Yesterday I was working very hard not to cough because my side felt like it went into burning painful overdrive when I did so. The doctor and his nurse had been working to find a solution for a bit of the day, however the only solutions they could come up with involved pills, which isn't really an option when you're coughing, nauseous, and had thrown up a few times already. At the end of the day (and after Lisa had driven to MDA to pickup some stuff for me) the doctor decided my pain was high enough and it wasn't being managed well so I should get off to the ER.
Being the good patents we are we dropped everything, gathered up some of the stuff we had dropped, put it into a bag and rushed to the MDA ER. (Which was almost impossible to find) Where we waited for two and a half hours to get me into a room. Seriously, the most laid back ER we've ever been to. Their system (which I think is flawed) runs a little like this: You wait to be seen by the triage nurse, and then you get into the cue of available rooms. However, this is a where the breakdown occurs, the doctors (who I would assume are mostly students getting in hours), get to pick the case they want out of the triage pile. Sooo, like say in our case, where we weren't interesting enough to be picked up we sat there for about an hour and a half AFTER the nurse said, "They'll have a room for you soon." [Ed's note: This information about how the system works comes from the nurse at the front desk.]
We were eventually seen, but pretty much an hour after people who we had seen come in after us get helped. Then we got in, the Doctor showed up before the nurses, or even before I had finished getting into the hospital gown, looked at me, poked me, said I probably had a cracked rib, said I needed painkillers, and left. (Never saw him again) The EKG guy showed up, slapped stickers all over me, attached them to his machine, then pulled them all off and left. Then the nurse came in, tried to start an IV (with what felt like a Bic pen), she failed, saw I had a port and wanted to access that. At that point an IV/ blood draw nurse came in and I asked if she could run an IV so they didn't have to stick me twice (Port and blood) and so she did. She did a great job and I was IV'd.

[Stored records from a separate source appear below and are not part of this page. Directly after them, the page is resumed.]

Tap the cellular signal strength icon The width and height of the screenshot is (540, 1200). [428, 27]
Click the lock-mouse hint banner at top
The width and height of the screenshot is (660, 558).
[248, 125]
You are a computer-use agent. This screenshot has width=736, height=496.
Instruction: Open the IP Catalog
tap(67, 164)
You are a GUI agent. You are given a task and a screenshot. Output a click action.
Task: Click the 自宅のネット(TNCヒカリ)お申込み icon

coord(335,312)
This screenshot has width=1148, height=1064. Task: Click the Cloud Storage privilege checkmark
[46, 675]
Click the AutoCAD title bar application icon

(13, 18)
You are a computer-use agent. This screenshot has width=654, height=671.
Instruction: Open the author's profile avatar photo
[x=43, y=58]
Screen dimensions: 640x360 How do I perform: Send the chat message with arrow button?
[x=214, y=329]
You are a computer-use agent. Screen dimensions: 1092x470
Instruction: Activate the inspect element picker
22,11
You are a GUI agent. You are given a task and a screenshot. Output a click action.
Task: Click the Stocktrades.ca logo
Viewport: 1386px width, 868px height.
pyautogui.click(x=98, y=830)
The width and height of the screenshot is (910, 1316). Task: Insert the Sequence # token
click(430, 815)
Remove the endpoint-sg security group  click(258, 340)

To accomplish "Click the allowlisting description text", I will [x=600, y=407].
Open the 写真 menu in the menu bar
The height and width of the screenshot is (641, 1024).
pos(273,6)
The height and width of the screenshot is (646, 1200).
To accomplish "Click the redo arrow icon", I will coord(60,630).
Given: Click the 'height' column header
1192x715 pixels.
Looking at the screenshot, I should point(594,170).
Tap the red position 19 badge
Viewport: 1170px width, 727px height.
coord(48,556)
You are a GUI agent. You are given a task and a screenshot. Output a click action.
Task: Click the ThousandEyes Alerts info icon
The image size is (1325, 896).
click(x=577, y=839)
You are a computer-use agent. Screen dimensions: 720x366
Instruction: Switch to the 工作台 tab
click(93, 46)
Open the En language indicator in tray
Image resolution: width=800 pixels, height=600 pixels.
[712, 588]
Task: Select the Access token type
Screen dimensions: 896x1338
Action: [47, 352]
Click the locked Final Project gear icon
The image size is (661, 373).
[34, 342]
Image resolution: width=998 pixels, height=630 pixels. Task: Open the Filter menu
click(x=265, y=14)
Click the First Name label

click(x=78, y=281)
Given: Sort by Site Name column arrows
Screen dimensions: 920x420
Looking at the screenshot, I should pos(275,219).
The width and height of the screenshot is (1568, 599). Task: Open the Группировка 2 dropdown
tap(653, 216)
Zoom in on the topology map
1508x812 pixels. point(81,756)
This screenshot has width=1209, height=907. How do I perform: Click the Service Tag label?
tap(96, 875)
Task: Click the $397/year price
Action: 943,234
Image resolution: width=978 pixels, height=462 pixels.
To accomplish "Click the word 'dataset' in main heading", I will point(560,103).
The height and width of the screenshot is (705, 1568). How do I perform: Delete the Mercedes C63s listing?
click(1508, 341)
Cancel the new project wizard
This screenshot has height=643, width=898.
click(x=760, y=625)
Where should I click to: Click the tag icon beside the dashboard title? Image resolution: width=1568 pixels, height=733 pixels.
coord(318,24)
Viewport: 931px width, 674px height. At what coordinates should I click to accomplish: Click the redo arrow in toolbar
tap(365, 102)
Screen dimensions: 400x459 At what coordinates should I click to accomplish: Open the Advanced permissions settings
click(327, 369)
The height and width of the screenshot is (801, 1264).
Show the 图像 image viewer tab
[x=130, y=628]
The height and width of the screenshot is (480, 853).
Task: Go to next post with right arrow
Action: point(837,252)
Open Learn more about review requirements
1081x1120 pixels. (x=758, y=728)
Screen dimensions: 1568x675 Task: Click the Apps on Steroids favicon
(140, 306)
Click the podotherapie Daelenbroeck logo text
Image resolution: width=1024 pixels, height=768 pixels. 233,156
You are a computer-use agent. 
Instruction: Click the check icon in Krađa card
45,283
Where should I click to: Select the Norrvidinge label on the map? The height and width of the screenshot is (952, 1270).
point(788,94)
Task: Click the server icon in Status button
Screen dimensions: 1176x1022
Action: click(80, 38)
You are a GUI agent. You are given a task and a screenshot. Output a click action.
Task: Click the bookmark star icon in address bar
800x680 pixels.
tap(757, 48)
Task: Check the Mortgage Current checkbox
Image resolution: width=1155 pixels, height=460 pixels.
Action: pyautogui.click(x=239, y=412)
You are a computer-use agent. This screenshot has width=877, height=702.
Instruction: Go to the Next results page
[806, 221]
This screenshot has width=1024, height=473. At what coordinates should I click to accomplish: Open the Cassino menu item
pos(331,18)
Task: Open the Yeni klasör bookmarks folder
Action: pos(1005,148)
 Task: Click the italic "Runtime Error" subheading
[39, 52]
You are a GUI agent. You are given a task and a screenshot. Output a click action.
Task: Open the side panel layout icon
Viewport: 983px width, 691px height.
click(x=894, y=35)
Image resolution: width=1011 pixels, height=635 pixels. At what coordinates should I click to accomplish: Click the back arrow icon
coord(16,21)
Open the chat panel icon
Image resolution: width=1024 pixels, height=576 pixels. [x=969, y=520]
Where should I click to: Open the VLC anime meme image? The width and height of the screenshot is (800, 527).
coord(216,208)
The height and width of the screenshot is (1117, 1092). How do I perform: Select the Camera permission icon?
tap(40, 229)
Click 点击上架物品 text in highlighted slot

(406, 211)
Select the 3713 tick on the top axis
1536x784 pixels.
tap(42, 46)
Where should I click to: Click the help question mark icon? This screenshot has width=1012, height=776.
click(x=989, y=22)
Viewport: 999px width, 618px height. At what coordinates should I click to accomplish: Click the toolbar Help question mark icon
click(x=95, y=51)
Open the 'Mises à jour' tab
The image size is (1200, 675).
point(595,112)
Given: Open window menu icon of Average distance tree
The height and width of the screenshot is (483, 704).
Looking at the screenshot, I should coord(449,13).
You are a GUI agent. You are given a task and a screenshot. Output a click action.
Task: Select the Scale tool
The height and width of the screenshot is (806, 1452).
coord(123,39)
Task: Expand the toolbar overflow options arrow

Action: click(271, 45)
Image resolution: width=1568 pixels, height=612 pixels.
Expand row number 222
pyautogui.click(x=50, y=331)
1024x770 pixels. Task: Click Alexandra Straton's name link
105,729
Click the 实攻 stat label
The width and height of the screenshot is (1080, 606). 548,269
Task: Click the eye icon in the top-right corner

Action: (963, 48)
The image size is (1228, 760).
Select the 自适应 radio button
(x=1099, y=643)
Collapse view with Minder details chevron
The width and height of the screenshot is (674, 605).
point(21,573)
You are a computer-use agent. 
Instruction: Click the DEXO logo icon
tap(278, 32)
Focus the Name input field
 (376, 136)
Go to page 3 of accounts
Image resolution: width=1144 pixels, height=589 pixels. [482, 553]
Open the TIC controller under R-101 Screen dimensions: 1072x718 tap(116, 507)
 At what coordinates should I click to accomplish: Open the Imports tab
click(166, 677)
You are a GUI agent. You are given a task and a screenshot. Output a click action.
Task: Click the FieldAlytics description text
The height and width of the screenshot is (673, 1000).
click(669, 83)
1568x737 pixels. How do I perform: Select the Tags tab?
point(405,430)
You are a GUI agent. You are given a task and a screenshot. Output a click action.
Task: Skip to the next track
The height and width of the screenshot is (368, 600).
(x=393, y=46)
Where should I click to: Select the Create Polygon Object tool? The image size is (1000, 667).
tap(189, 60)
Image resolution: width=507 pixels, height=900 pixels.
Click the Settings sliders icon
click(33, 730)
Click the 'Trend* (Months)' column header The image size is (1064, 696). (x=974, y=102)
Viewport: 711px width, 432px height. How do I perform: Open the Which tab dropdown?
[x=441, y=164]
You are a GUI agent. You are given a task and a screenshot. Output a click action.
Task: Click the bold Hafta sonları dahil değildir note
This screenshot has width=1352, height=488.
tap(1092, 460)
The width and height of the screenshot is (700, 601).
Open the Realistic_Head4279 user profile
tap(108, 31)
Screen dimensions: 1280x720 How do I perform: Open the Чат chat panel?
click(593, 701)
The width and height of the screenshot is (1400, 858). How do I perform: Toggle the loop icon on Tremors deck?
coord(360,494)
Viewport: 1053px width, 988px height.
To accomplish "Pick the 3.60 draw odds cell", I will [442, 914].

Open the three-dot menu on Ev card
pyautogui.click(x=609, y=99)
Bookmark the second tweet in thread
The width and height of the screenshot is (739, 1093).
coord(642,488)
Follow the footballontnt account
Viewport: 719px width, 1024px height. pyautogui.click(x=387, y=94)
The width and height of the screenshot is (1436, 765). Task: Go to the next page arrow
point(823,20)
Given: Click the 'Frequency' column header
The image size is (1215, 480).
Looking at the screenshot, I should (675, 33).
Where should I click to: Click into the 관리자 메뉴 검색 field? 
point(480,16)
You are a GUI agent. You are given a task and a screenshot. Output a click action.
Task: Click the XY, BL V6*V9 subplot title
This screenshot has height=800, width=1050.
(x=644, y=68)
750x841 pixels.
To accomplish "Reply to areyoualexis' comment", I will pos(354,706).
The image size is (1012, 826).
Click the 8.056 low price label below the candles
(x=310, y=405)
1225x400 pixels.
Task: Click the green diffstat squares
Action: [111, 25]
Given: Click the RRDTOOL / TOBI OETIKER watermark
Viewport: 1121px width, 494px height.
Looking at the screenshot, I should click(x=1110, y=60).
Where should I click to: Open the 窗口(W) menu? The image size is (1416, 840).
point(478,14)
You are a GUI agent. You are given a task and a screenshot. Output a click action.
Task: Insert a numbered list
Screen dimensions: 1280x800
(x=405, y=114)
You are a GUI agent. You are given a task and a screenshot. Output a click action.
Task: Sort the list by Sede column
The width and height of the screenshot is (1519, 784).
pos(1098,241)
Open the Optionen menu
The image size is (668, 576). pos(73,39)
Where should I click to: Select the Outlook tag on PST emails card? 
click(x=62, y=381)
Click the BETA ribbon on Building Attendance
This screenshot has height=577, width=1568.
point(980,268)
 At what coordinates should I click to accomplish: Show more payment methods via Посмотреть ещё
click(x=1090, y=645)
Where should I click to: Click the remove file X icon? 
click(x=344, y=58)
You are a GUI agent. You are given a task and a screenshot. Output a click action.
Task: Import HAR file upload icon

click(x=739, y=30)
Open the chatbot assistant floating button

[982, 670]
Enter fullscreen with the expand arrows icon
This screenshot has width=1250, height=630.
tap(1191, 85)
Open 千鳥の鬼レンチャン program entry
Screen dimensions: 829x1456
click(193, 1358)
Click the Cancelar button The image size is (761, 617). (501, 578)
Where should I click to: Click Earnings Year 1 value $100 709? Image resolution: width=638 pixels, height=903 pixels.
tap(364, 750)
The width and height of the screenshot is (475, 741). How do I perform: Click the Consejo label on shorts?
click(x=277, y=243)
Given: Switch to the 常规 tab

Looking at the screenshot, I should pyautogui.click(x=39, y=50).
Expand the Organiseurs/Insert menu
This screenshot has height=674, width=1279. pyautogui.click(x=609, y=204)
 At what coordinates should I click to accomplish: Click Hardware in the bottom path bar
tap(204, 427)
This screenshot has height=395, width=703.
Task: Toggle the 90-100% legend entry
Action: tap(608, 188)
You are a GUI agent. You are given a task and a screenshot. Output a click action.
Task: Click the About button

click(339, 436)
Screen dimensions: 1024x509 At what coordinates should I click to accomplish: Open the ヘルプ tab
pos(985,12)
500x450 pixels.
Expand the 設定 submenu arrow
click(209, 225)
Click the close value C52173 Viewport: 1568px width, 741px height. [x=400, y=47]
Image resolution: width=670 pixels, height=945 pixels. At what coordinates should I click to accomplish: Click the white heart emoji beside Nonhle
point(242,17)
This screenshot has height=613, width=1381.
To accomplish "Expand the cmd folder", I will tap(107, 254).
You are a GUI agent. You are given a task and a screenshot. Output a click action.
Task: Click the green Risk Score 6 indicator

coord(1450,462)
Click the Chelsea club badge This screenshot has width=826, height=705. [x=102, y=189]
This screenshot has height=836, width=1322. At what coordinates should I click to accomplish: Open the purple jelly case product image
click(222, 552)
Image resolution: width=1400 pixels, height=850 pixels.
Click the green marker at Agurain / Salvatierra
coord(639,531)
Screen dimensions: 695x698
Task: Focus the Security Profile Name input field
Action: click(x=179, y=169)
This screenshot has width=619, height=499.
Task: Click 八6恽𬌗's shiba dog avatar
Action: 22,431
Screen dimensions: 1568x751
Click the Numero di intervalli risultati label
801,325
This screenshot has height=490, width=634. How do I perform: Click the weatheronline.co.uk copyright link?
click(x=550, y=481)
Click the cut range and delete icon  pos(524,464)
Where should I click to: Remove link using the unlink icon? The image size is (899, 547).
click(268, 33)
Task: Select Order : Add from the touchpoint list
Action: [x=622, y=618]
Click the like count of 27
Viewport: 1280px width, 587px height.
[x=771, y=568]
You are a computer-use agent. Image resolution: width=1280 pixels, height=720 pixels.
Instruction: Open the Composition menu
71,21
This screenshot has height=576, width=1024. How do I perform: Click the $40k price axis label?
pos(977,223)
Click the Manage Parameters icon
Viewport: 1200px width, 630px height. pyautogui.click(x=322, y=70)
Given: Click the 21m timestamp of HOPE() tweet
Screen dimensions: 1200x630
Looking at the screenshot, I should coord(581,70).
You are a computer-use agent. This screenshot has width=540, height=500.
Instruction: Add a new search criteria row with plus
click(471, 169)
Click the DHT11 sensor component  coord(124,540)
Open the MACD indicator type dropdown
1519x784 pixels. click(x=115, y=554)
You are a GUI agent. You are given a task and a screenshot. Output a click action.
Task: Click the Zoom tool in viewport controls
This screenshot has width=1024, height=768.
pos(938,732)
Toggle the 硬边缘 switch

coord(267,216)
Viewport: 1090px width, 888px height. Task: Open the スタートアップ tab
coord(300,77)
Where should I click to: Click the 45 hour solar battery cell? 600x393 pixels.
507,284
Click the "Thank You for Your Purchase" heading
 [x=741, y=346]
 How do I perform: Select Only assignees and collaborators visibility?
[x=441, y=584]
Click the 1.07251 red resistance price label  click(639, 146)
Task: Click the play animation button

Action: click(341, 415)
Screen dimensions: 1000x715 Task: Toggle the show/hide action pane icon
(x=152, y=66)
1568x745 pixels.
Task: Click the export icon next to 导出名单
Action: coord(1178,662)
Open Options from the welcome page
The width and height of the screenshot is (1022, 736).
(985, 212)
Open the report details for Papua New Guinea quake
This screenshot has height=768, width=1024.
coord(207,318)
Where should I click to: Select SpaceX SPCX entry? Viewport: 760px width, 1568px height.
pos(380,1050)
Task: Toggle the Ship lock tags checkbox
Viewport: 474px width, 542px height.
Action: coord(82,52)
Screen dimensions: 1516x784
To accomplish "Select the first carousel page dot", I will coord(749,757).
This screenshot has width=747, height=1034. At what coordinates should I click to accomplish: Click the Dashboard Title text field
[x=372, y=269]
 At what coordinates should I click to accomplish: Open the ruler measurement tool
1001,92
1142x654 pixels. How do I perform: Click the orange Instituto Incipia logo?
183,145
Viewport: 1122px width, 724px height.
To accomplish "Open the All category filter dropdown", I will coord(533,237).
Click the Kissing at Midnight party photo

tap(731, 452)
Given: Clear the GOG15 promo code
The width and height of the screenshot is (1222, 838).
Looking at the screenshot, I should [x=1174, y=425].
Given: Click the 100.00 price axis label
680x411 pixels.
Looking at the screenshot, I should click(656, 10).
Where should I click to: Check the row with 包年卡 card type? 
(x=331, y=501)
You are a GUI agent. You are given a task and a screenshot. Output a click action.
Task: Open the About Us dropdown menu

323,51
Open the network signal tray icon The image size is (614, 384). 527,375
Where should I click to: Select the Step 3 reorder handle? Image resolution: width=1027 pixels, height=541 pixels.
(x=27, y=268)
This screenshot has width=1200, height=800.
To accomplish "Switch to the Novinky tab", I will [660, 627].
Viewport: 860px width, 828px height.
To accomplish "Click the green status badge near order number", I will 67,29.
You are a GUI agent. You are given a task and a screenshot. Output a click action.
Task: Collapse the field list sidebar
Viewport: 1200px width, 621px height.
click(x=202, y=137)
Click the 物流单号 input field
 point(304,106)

They ended up hitting me with pain killer over the next hours and stuff to help me not feel so sick. I also got an x-ray where they rolled me into all sorts of strange positions.
Eventually the word came back that I did not have cracked ribs, nothing showed up on the x-ray and they had no idea what was wrong with me. And sent us home. (We got home about 2:30am and I think I was asleep about 14 seconds after my head hit the pillow.)
My side is still in pain this morning, but at least I know some things: It's not cracked ribs, I don't have pneumonia, and like most things MDA budget a good three hours into your life where you won't be doing anything before you see a doctor. At this point I am thinking I tore a muscle or something (though no one has suggested that yet) and so I'll attempt to keep the coughing to a minimum and apply heat and cold to my side in an effort to see if we can't heal this sucker up.
Thank everyone who saw the post and prayed for Lisa and I as we headed again into the bowels of Academic medicine. Thank you for the continued prayers and support. Next week I have an appointment on Monday, Tuesday, and Wednesday.
Oh, yes, one other thing of note, we signed the lease for our new apartment. October 21st is the day we acquire keys.
~B.
I did something similar soon after I graduated from high school. They had me wrap it in a thing that went around my chest. That helped it feel a lot better. You could pick up a wrap like that at any drug store, I think.